The Centre suddenly transferred Bandyopadhyay to Delhi, where he had never worked before - on the very last day of his service. The Bengal chief minister refused to release him, which they constantly do under the IAS Cadre Rules, including by the current prime minister when he was a chief minister. Mamata's refusal is, however, being condemned now by Modi supporters, well after Bandopadhayay has retired. The state declined the 90 days' extension of service given by the Centre, and the CM issued an order giving him a three-year post-retirement term as her 'Adviser'.
The Centre retaliated immediately by issuing a notice under Section 51 of the Disaster Management Act on Bandyopadhyay for "refusing to comply with the direction given by or on behalf of the Central Government". This is unprecedented, as this provision to jail offenders for terms upto two years was never meant to spite ministers and officers. Incidentally, both the Central and state governments have exactly the same powers and the real disaster would have struck if the temperamental CM had issued a tit-for-tat order on some Central official or on Adhikari.

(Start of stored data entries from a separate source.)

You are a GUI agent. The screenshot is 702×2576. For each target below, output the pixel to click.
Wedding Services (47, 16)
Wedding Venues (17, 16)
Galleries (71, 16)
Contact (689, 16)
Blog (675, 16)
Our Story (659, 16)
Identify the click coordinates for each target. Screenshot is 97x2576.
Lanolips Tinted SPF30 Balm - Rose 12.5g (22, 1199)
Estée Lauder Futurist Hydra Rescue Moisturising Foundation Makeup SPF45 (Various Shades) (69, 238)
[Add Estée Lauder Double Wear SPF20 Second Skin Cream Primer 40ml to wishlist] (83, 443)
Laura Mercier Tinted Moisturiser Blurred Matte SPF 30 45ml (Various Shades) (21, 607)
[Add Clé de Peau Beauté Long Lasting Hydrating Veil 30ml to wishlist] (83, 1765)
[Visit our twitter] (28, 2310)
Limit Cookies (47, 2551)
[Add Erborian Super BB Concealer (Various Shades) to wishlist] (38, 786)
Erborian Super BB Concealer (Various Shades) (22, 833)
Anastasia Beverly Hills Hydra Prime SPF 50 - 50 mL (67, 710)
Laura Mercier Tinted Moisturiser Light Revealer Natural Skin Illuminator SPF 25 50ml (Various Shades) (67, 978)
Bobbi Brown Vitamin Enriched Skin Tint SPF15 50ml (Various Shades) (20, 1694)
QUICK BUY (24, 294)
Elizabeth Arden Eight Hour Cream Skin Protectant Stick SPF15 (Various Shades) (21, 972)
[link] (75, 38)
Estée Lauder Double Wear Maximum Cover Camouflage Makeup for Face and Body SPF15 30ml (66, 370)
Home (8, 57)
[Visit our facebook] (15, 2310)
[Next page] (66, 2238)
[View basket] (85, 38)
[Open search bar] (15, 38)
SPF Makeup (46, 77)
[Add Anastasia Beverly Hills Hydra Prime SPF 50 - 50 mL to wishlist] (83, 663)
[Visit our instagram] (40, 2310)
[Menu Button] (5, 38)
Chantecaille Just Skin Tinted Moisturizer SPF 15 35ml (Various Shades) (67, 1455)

The interesting question we have now is whether the Centre expects IAS officers to defy the state government. The matter will soon move to the courts and the federal Constitution looks forward eagerly to a direction. Should officers serving states continue to be loyal to them? Or is it now legitimate for them to undercut the latter - whenever Delhi gets miffed with a chief minister? That is the crux of this battle.